Retype all of the data that follows, line for line.

(Task input Opens)

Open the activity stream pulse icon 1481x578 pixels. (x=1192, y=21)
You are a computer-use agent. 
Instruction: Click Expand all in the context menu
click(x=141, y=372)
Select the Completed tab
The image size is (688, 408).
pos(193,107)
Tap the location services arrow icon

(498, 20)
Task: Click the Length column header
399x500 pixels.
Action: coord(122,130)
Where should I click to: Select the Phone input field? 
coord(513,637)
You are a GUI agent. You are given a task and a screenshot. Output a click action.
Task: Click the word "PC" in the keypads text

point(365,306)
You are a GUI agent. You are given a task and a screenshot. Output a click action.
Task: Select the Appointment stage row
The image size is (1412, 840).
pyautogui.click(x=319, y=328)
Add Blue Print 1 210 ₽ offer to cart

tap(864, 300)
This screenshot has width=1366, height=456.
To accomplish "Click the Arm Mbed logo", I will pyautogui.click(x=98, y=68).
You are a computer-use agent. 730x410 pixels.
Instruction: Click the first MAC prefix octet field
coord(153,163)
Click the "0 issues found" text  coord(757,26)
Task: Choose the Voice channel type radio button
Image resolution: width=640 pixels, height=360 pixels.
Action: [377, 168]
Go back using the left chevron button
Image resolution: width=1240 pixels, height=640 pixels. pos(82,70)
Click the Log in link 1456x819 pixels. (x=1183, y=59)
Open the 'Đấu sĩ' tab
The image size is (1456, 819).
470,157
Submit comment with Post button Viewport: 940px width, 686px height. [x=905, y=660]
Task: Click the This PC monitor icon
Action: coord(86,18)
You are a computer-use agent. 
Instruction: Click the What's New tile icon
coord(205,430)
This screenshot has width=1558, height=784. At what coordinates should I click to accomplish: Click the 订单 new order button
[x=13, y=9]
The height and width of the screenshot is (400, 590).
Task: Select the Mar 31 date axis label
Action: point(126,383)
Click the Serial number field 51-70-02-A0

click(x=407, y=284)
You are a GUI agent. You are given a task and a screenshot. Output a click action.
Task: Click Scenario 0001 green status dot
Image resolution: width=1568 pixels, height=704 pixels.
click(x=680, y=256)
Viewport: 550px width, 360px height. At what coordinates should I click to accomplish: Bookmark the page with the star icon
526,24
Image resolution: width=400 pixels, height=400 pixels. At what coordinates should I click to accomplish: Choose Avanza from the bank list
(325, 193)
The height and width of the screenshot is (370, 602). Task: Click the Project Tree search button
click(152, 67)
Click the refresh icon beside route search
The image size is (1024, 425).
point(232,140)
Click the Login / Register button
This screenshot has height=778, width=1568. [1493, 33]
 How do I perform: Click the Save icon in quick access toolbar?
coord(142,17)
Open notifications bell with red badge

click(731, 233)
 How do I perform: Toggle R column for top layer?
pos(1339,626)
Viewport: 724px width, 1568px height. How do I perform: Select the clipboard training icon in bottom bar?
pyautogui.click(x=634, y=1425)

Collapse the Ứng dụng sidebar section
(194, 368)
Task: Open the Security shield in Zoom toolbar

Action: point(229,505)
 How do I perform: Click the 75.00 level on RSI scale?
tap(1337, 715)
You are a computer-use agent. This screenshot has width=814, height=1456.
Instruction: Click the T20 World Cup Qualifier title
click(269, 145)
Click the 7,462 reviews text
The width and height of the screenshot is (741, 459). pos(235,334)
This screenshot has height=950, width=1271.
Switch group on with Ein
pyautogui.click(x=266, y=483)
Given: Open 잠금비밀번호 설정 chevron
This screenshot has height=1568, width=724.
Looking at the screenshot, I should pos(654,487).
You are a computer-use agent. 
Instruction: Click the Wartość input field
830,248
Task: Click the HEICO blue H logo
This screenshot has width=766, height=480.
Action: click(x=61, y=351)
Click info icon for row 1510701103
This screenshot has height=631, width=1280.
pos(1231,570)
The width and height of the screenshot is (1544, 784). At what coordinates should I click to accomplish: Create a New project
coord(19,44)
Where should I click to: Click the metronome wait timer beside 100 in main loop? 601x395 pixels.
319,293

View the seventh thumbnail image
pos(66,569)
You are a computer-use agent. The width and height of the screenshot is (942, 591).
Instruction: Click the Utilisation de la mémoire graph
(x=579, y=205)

(Task input Closes)

• [Exercise answer]:
Open the activity stream pulse icon 1481x578 pixels. (x=1192, y=21)
You are a computer-use agent. 
Instruction: Click Expand all in the context menu
click(x=141, y=372)
Select the Completed tab
The image size is (688, 408).
pos(193,107)
Tap the location services arrow icon

(498, 20)
Task: Click the Length column header
399x500 pixels.
Action: coord(122,130)
Where should I click to: Select the Phone input field? 
coord(513,637)
You are a GUI agent. You are given a task and a screenshot. Output a click action.
Task: Click the word "PC" in the keypads text

point(365,306)
You are a GUI agent. You are given a task and a screenshot. Output a click action.
Task: Select the Appointment stage row
The image size is (1412, 840).
pyautogui.click(x=319, y=328)
Add Blue Print 1 210 ₽ offer to cart

tap(864, 300)
This screenshot has width=1366, height=456.
To accomplish "Click the Arm Mbed logo", I will pyautogui.click(x=98, y=68).
You are a computer-use agent. 730x410 pixels.
Instruction: Click the first MAC prefix octet field
coord(153,163)
Click the "0 issues found" text  coord(757,26)
Task: Choose the Voice channel type radio button
Image resolution: width=640 pixels, height=360 pixels.
Action: [377, 168]
Go back using the left chevron button
Image resolution: width=1240 pixels, height=640 pixels. pos(82,70)
Click the Log in link 1456x819 pixels. (x=1183, y=59)
Open the 'Đấu sĩ' tab
The image size is (1456, 819).
470,157
Submit comment with Post button Viewport: 940px width, 686px height. [x=905, y=660]
Task: Click the This PC monitor icon
Action: coord(86,18)
You are a computer-use agent. 
Instruction: Click the What's New tile icon
coord(205,430)
This screenshot has width=1558, height=784. At what coordinates should I click to accomplish: Click the 订单 new order button
[x=13, y=9]
The height and width of the screenshot is (400, 590).
Task: Select the Mar 31 date axis label
Action: point(126,383)
Click the Serial number field 51-70-02-A0

click(x=407, y=284)
You are a GUI agent. You are given a task and a screenshot. Output a click action.
Task: Click Scenario 0001 green status dot
Image resolution: width=1568 pixels, height=704 pixels.
click(x=680, y=256)
Viewport: 550px width, 360px height. At what coordinates should I click to accomplish: Bookmark the page with the star icon
526,24
Image resolution: width=400 pixels, height=400 pixels. At what coordinates should I click to accomplish: Choose Avanza from the bank list
(325, 193)
The height and width of the screenshot is (370, 602). Task: Click the Project Tree search button
click(152, 67)
Click the refresh icon beside route search
The image size is (1024, 425).
point(232,140)
Click the Login / Register button
This screenshot has height=778, width=1568. [1493, 33]
 How do I perform: Click the Save icon in quick access toolbar?
coord(142,17)
Open notifications bell with red badge

click(731, 233)
 How do I perform: Toggle R column for top layer?
pos(1339,626)
Viewport: 724px width, 1568px height. How do I perform: Select the clipboard training icon in bottom bar?
pyautogui.click(x=634, y=1425)

Collapse the Ứng dụng sidebar section
(194, 368)
Task: Open the Security shield in Zoom toolbar

Action: point(229,505)
 How do I perform: Click the 75.00 level on RSI scale?
tap(1337, 715)
You are a computer-use agent. This screenshot has width=814, height=1456.
Instruction: Click the T20 World Cup Qualifier title
click(269, 145)
Click the 7,462 reviews text
The width and height of the screenshot is (741, 459). pos(235,334)
This screenshot has height=950, width=1271.
Switch group on with Ein
pyautogui.click(x=266, y=483)
Given: Open 잠금비밀번호 설정 chevron
This screenshot has height=1568, width=724.
Looking at the screenshot, I should pos(654,487).
You are a computer-use agent. 
Instruction: Click the Wartość input field
830,248
Task: Click the HEICO blue H logo
This screenshot has width=766, height=480.
Action: click(x=61, y=351)
Click info icon for row 1510701103
This screenshot has height=631, width=1280.
pos(1231,570)
The width and height of the screenshot is (1544, 784). At what coordinates should I click to accomplish: Create a New project
coord(19,44)
Where should I click to: Click the metronome wait timer beside 100 in main loop? 601x395 pixels.
319,293

View the seventh thumbnail image
pos(66,569)
You are a computer-use agent. The width and height of the screenshot is (942, 591).
Instruction: Click the Utilisation de la mémoire graph
(x=579, y=205)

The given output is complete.